The Court refrains from second-guessing the expressed motives of the Committee members, but nonetheless must point out that tradition is a murky and dangerous bog. While all agree that some traditions should be honored, others must be put to rest as our national values and notions of tolerance and diversity evolve. At any rate, no amount of history and tradition can cure a constitutional infraction. The Court concludes that Cranston’s purposes in installing and, more recently, voting to retain the Prayer Mural are not clearly secular.
And — very crucially:
The retention of the Prayer Mural is no doubt a nod to Cranston West’s tradition and history, yet that nod reflects the nostalgia felt by some members of the community who remember fondly when the community was sufficiently homogeneous that the religion of its majority could be practiced in public schools with impunity.
And no, this court ruling didn’t take away anyone’s right to practice their own religion, or to express their religious views, or to pray at their school, or even to organize religious student clubs on their school campus. People in Cranston, Rhode Island are still entirely free to do all these things. The ruling simply said that, as a government institution, Cranston High School West is not allowed to endorse any one of those religious views and practices. It said — as has been said again and again and again by the courts in the United States — that the government, including the public schools, should stay the hell out of the question of religion.
Very importantly, this is a principle that doesn’t just protect atheists. It protects everyone’s right to practice their own religion, or lack thereof, as they choose — regardless of whether that religion is the majority or the minority. As someone in a discussion about this case so eloquently pointed out to Christians screaming “Majority rules!”: If you lived in a small town, and dozens of Muslim families quickly moved in and became the majority, should they have the right to post a prayer to Allah in the public school?

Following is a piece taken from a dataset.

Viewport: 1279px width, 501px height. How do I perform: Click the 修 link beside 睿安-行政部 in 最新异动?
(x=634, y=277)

So yeah. To anyone with even the most basic understanding of civics and the Constitution, the court decision in favor of Jessica Ahlquist, ruling that her public high school could not have a banner in the school auditorium offering a prayer to the Christian god, was about as surprising as the fact that millions of people enjoy chocolate and think kittens are cute.
So why are so many people so enraged about it?

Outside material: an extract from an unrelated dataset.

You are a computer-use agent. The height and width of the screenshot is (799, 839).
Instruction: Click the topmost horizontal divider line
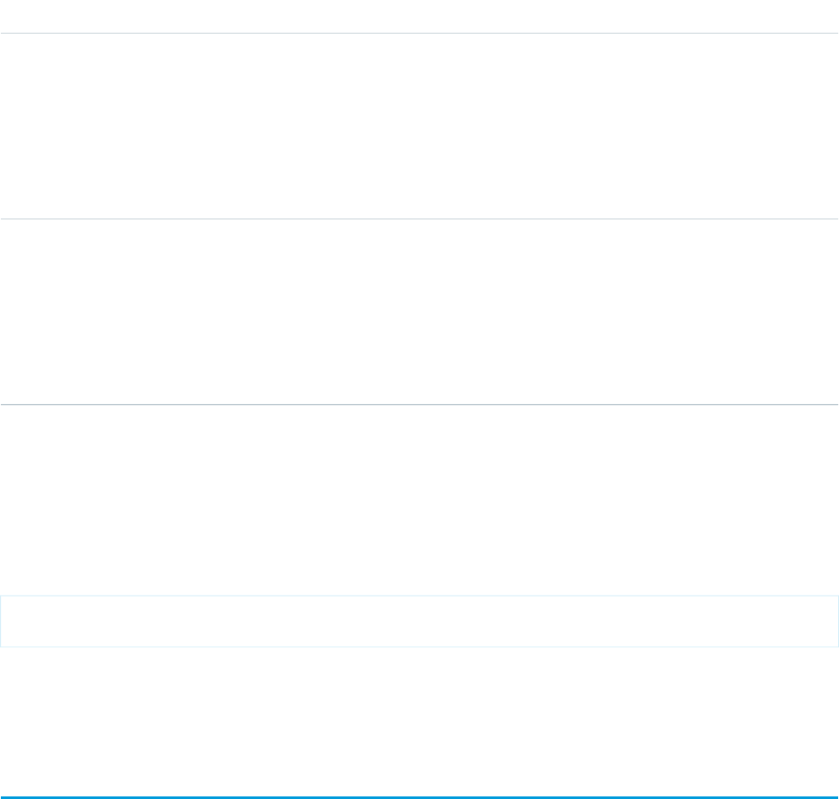pos(420,34)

Have no doubt — people are enraged. Not just disappointed; not just upset. Enraged. Even before the judge’s decision, Jessica Ahlquist had been ostracized, bullied, and even occasionally threatened over her lawsuit. But when the court ruling came down last week, the climate of harassment and hostility against her escalated out of control, into widespread vilification, venomous bile, and explicit, widespread threats of violence, rape, and death. Including the following:
“Let’s all jump that girl who did the banner #fuckthatho”
“I want to punch the girl in the face that made west take down the school prayer… #Honestly”
“hail Mary full of grace @jessicaahlquist is gonna get punched in the face”
“Fuck Jessica alquist I’ll drop anchor on her face”
“lol I wanna stick that bitch lol”
“We can make so many jokes about this dumb bitch, but who cares #thatbitchisgointohell and Satan is gonna rape her.”
“Brb ima go drown that atheist in holy water”
“”But for real somebody should jump this girl” lmao let’s do it!”
“shes not human shes garbage”
“wen the atheist dies, they believe they will become a tree, so we shld chop her down, turn her into paper then PRINT THE BIBLE ON HER.”
“May that little, evil athiest teenage girl and that judge BURN IN HELL!”
“definetly laying it down on this athiest tommorow anyone else?”
“yeah, well i want the immediate removal of all atheists from the school, how about that?”
“If this banner comes down, hell i hope the school burns down with it!”
“U little brainless idiot, hope u will be punished, you have not win sh..t! Stupid little brainless skunk!”
“Nothing bad better happen tomorrow #justsaying #fridaythe13th”
“How does it feel to be the most hated person in RI right now? Your a puke and a disgrace to the human race.”
“I think everyone should just fight this girl”
“I hope there’s lots of banners in hell when your rotting in there you atheist fuck #TeamJesus”
“literally that bitch is insane. and the best part is she already transferred schools because shes knows someone will jump her #ahaha”
“Hmm jess is in my bio class, she’s gonna get some shit thrown at her”
“gods going to fuck your ass with that banner you scumbag”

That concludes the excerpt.